Ивана Фёдоровича эта «безотлагательная надобность» по-видимому интересовала очень мало. Он небрежным жестом предложил гостю сесть на старый клеёнчатый стул, и сам сел тут же, у чёрного обтёртого стола, заменявшего в конторе бюро.

— Я ведь очень занят, — возразил он, выдвигая из стола ящик с бумагами, и шаря что-то по углам. — Вы господин Курепин, если не ошибаюсь?

— Да-с.

— Вы не родственник актрисы Курепиной, что два года тому назад сгорела на сцене Бобыльского театра?

— Я отец…

Иван Фёдорович поднял на него глаза; руки его перестали шарить. Что-то похожее на сочувствие загорелось в этом взгляде. Но оно тотчас же сменилось прежним холодным блеском. «Чёрт возьми, не на бедность ли пришёл просить», — невольно мелькнуло у него в голове.

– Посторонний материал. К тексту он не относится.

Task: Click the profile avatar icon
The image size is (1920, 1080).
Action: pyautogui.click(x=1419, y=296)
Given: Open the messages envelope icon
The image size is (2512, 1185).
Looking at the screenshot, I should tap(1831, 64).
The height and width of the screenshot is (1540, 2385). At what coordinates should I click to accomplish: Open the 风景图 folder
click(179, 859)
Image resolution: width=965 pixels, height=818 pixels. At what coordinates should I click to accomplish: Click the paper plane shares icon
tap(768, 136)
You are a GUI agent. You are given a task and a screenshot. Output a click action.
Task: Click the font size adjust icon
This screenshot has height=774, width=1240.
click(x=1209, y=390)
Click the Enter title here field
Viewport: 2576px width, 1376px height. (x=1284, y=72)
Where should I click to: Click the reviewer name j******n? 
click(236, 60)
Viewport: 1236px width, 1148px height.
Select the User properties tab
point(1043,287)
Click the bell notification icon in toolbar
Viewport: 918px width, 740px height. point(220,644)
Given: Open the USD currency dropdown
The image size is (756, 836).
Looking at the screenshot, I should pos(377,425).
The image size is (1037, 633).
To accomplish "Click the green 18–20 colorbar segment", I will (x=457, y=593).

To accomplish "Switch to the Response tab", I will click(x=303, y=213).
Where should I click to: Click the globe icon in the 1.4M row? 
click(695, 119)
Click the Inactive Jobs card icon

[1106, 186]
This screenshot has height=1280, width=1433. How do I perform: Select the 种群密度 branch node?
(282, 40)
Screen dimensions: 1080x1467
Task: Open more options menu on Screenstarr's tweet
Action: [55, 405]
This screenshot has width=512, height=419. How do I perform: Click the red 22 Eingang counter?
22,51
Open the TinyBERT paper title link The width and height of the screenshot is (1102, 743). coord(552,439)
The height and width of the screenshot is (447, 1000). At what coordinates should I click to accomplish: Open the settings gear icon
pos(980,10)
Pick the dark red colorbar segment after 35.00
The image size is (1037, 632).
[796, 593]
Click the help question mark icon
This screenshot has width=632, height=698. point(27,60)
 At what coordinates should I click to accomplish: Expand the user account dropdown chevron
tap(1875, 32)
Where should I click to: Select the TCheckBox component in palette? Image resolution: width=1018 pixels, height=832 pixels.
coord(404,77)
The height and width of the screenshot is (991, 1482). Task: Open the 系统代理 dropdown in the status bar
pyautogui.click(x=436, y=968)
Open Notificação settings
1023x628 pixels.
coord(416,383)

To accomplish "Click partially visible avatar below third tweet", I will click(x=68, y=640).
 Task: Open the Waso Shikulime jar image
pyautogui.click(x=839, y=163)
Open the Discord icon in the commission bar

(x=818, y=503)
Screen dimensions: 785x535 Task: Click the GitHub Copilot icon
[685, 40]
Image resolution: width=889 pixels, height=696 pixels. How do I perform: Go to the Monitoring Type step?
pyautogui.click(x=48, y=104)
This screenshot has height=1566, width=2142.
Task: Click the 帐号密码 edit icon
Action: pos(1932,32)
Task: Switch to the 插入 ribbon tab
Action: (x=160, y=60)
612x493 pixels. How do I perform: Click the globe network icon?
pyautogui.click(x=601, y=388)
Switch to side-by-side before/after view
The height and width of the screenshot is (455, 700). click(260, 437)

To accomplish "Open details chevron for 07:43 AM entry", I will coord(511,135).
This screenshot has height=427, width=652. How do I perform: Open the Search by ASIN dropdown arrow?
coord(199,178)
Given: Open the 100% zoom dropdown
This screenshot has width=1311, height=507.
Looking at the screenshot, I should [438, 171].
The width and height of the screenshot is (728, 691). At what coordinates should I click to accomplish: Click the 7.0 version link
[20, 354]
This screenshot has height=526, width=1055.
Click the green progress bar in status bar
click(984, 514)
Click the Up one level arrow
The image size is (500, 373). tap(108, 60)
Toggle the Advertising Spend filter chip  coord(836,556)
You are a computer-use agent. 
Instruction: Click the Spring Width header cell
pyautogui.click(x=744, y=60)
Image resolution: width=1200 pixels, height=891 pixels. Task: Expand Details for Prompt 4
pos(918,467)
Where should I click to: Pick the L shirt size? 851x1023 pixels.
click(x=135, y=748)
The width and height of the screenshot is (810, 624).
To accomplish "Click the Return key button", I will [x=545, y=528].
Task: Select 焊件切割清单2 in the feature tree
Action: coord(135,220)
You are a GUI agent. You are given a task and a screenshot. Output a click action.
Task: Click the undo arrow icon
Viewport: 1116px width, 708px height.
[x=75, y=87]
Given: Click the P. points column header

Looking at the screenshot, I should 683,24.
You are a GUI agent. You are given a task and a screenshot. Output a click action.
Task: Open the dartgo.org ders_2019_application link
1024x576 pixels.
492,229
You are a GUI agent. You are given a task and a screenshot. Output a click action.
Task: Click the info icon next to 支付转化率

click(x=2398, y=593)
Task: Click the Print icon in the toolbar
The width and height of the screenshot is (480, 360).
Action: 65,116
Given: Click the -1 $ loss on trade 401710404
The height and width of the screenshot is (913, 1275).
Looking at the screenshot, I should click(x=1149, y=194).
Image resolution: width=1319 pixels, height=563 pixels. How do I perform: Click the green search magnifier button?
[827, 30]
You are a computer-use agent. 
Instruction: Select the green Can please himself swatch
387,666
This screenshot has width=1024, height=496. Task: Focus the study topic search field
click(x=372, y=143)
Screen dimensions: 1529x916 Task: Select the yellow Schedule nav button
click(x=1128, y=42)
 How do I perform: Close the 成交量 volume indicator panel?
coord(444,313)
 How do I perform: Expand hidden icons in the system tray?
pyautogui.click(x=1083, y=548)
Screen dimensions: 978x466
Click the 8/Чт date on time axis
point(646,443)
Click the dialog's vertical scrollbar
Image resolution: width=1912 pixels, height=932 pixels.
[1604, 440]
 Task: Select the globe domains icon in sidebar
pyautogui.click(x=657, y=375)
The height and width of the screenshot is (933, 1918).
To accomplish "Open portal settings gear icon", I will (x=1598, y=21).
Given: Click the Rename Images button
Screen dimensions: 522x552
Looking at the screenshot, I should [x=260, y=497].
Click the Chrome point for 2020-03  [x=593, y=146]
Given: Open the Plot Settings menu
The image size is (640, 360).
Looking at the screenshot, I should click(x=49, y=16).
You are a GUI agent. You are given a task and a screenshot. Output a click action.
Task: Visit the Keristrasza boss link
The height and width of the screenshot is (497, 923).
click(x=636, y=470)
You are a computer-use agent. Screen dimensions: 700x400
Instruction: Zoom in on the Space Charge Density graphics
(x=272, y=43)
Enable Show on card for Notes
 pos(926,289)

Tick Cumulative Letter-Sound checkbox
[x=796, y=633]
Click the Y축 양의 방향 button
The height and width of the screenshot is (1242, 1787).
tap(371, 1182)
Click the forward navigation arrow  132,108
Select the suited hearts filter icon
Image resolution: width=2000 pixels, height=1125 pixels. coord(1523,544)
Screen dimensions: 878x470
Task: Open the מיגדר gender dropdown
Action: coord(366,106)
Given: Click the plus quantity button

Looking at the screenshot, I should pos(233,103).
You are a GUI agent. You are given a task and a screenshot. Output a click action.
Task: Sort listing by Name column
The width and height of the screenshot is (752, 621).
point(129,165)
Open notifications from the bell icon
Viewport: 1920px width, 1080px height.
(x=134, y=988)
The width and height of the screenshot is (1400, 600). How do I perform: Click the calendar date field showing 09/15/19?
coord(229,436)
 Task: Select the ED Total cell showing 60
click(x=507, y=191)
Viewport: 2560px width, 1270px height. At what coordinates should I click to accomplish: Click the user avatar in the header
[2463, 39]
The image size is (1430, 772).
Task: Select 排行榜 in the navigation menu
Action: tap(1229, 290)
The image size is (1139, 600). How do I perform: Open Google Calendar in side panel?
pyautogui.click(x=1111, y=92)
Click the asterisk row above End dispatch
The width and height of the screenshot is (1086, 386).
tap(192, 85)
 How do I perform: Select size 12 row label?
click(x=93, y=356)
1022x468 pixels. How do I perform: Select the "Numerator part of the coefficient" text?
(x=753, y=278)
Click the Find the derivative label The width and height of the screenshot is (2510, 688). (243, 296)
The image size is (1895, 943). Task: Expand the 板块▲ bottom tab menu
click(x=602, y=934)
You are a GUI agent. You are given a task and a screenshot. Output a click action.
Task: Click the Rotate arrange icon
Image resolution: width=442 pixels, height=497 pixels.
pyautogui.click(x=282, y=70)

— Я знал вашу дочь, — заговорил он, отгоняя от себя неприятную мысль о вспомоществовании. — Прекрасная была актриса, да и женщина прекрасная…

— Ах, что это было за существо! — невольно вырвалось у старика. — Нету, Иван Фёдорович, нету теперь таких…

— Она служила у меня, — продолжал Колокольцев, всё шаря в ящике, — полтора сезона служила. Хорошая была актриса, чудесная. Не случись с ней этого несчастья, я всегда с удовольствием бы заключил с ней условие.

Он нашёл то, что по-видимому искал, какую-то бумажку, и помакнув ржавое перо в банку, заменявшую чернильницу, стал что-то царапать.

— Да, — говорил он, не открывая глаз от пера, — да, мы с нею друзья были, большие друзья. — У неё девочка была крохотная, — где же она теперь?

— Внучка со мною.

— А!.. И что же, скажите, оставила ваша дочь после себя что-нибудь?

— Пустяки-с. Деньгами рублей двести, — да вещами. Деньги ушли на внучку, а вещи я припрятал в надёжные руки — дал слово не трогать: вырастет внучка — тогда и получит.

— А-а, похвально, похвально…

Иван Фёдорович хвалил своего гостя полумашинально, потому что глаза всё-таки не открывались от клочка бумаги.

— Но вообще мы в ужасном положении, — продолжал Курепин. — И если вы действительно, как говорите, были другом покойной Нади…

«Так и есть, так и есть», — подумал Колокольцев, и брови его сморщились, а ржавое перо ещё скорее запрыгало по бумаге.

— Помогите, Иван Фёдорович. Господь вас не оставит. На картофель и яйца денег нет. Девочка только и питается что чаем. Ведь растёт она, ей пища нужна питательная… Я ведь не денег у вас прошу, — быстро прибавил он, — а местечко хоть какое-нибудь, хоть плохенькое…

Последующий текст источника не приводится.